- [Input material]:

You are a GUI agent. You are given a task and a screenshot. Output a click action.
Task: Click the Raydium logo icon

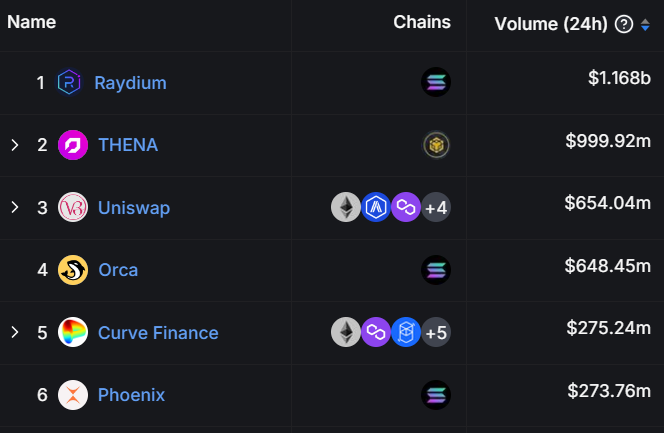[x=69, y=82]
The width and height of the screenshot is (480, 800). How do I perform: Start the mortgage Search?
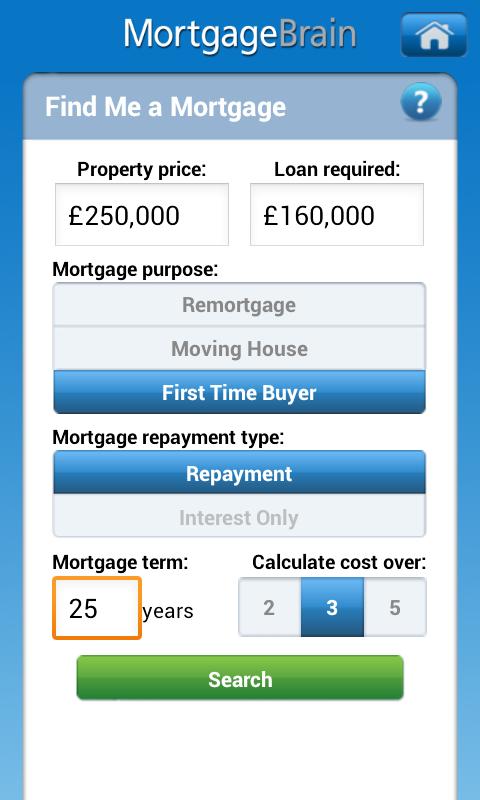point(240,678)
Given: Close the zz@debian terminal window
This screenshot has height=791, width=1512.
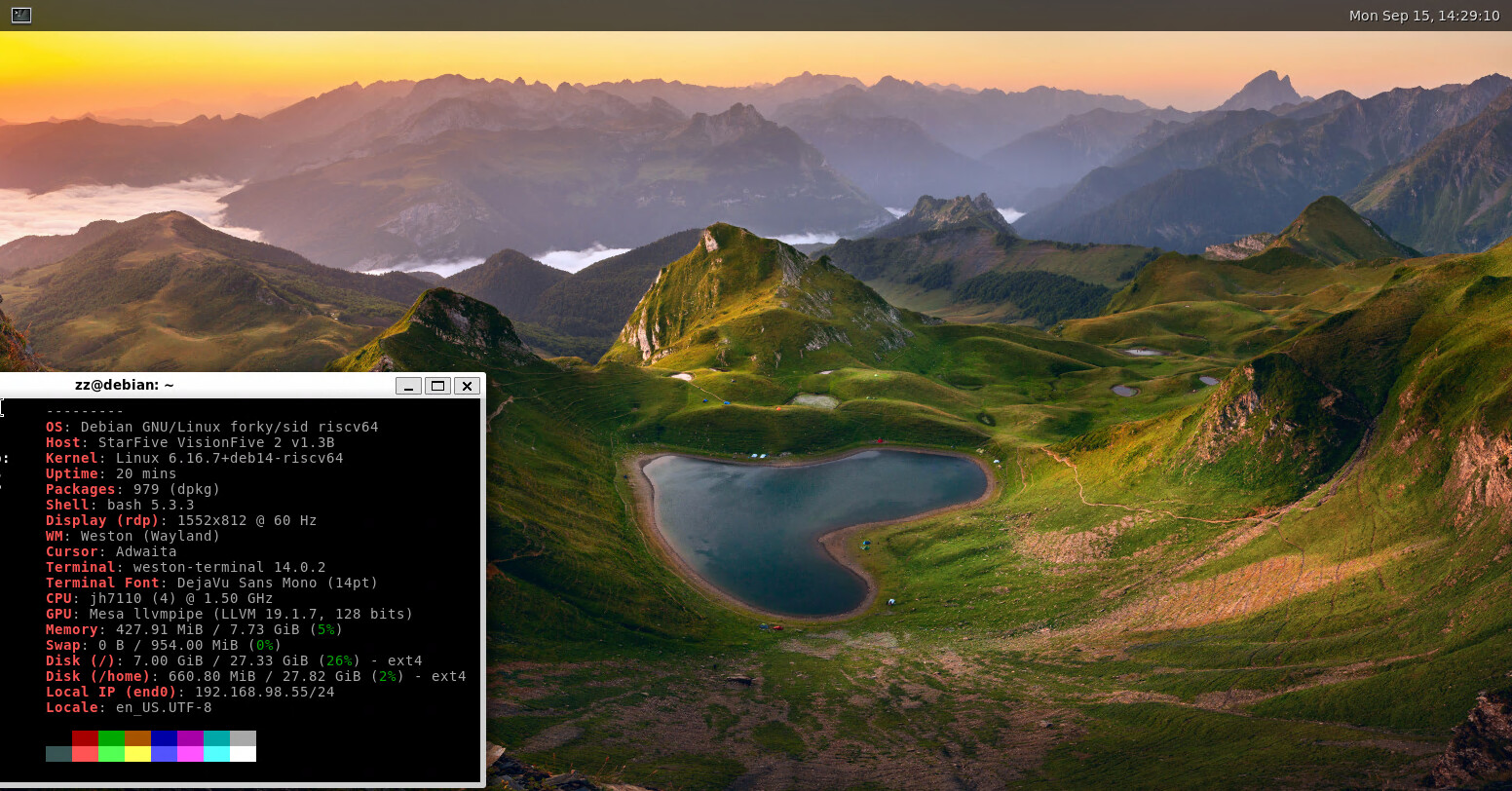Looking at the screenshot, I should point(467,386).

- [Given exercise]:
Copy out every line of the items above word for word, leaving out the pictures.

- [Task solution]:
You are a GUI agent. You are given a task and a screenshot. Output a click action.
Task: Click the Raydium logo icon

[x=69, y=82]
The width and height of the screenshot is (480, 800). How do I perform: Start the mortgage Search?
point(240,678)
Given: Close the zz@debian terminal window
This screenshot has height=791, width=1512.
Looking at the screenshot, I should point(467,386).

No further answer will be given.